To mediate a divorce, the former partners hire a third-party professional called a mediator. The role of a mediator involves allowing both parties to state their cases and then guiding them toward compromise and a final agreement. Unlike a mediator, an arbitrator can decide issues to break an impasse between the parties. Arbitration might be used to create the bulk of the divorce settlement or only specific issues. People can consult attorneys when engaged in mediation or arbitration.
A negotiated settlement brings attorneys directly into the process. Usually both parties have attorneys who send proposals and counter proposals back and forth until they hammer out a final agreement. This process has the potential to drag on for months or even years if the former spouses have difficulty resolving differences. At some point, the case might have to advance to the courtroom where a judge will determine the final form of the divorce settlement.

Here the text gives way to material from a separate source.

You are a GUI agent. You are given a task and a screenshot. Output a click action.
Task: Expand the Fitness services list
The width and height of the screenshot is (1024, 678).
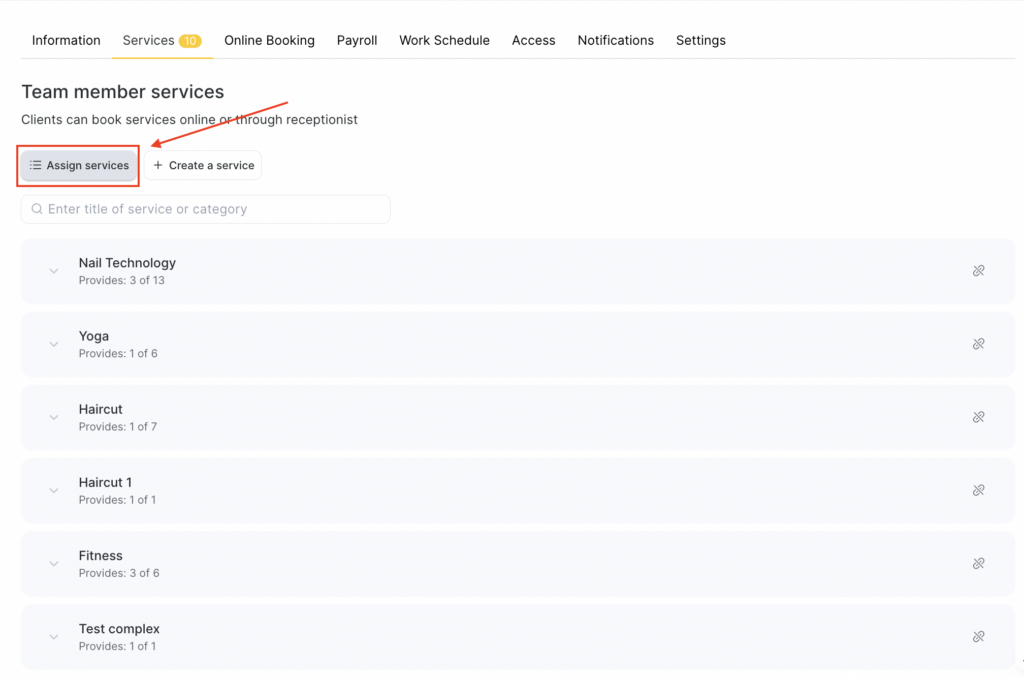coord(54,563)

When a person pursues a divorce, a case evaluation by an attorney may provide guidance about which approach to take in negotiating the split. A person with substantial assets or concerns about child custody or spousal support may wish to gain an attorney’s insight about how to protect property and maintain parental rights. In addition to advocating for the person’s position, an attorney might draft petitions and other documents for the court to complete the process.